MB: None. As actors, our job is to take a script and make it right, make it funny in how it performs. Every single thing that you see that you love is an expression of our writers. There’s a little bit of all of our characters in each of our writers, and that’s what you’re seeing. They’re really, really talented people, and they seem to me a lot more like a group of intellectuals or academics rather than a group of comedy writers. They’re just a really smart, interesting group of people and they’ve produced all of these characters.
EDGE: Big Bang has impacted popular culture in some interesting ways. It has shown science and scientists in a very positive and relatable light. It has also validated “nerd culture” for lack of a better term. What else do you feel the show has accomplished?
MB: Well, I think our show demonstrates that there’s someone for everyone. We have these characters who—a lot of people would acknowledge—are the kind of people that get teased and left out of things. We are showing a group of characters that all have jobs and they have romantic relationships and they have social lives, and no one’s trying to medicate them or change them. Of course, they’re not always happy with the way the others act, but it’s not a show about changing people who are different. It’s about living with people who are different. And I think that’s really special. I also think the Amy and Sheldon relationship might be the longest running non-sexual intimate relationship we’ve seen on television. I think that’s really sweet. It shows a lot of patience and it shows a lot of love. Obviously, last season’s finale shows that Amy’s a little bit fed up and needing to take some time to think. But for the most part, it’s a very interesting relationship we’ve shown.
EDGE: Your audience knows you so well from sitcoms, which makes me wonder: Do you think of yourself as a comedic performer who acts, or as an actor who happens to do comedy?

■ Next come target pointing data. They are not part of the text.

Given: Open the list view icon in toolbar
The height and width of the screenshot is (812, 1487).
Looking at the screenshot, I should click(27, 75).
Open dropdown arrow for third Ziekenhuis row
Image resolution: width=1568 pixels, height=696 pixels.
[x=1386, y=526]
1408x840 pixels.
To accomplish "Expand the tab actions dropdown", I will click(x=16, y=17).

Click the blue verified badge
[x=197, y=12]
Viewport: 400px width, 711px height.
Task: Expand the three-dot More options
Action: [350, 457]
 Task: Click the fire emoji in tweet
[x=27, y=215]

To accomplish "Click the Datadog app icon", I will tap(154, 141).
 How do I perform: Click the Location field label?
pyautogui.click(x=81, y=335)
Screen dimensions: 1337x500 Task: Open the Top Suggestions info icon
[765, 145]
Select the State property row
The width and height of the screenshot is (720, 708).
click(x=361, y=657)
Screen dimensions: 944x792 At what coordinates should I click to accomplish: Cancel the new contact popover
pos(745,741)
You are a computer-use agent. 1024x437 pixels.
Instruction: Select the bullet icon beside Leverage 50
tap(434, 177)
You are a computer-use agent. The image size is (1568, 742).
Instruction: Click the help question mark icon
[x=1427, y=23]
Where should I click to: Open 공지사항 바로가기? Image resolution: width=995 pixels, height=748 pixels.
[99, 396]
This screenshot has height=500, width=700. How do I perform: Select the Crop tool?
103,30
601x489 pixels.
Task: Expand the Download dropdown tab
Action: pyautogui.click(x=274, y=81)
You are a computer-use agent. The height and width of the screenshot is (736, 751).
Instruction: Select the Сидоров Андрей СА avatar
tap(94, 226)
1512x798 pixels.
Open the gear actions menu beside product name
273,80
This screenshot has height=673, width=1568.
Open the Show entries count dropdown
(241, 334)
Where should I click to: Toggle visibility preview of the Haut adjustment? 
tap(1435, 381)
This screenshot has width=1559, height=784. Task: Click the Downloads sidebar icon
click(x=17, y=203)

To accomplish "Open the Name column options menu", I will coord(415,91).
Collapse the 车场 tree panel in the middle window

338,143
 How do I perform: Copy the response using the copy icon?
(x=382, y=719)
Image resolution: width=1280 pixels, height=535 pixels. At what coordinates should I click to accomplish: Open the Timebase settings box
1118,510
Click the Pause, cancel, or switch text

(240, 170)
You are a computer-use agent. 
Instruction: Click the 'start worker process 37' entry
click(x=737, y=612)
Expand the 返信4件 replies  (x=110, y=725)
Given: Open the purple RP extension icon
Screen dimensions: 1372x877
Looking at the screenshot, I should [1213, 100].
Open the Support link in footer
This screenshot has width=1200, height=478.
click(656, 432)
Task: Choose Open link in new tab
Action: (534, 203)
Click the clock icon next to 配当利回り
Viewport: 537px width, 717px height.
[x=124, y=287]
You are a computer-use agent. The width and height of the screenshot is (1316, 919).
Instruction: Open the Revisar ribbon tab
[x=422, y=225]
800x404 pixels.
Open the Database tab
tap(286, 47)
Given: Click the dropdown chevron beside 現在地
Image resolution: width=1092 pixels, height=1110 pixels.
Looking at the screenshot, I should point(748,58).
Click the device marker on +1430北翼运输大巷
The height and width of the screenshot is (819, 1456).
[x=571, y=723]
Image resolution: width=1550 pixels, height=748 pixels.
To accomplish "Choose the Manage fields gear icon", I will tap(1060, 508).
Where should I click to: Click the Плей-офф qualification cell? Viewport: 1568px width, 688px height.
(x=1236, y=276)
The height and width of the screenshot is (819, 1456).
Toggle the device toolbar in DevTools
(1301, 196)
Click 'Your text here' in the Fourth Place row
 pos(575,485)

MB: Gosh, that’s a hard question. I guess I would prefer the more general term “actor.” But obviously, I’m known for being a comedian. But when I think of “comedian,” I think of people like [Big Bang co-star] Melissa Rauch, who’s an amazing comedian. She’s a stand-up, and when she goes on a talk show she can tell stories and anecdotes and things like that. I don’t think of myself as a comedian like that, but I guess I’m an actor known for comedy. How’s that?
EDGE: A lot of doors are open to you now. What type of work would you like to do going forward?
MB: There are a lot of things I haven’t done. I haven’t really done movies as an adult. I haven’t really done drama as an adult. As I said, I also do a lot of advocacy for science and women in science, so that’s something I might explore. So yeah, there’s a lot left to do.
Editor’s Note: Gerry Strauss has interviewed a number of television stars for EDGE in the past two years, including Lisa Kudrow and New Jerseyans Wendy Williams, Laura Prepon and Jason Biggs.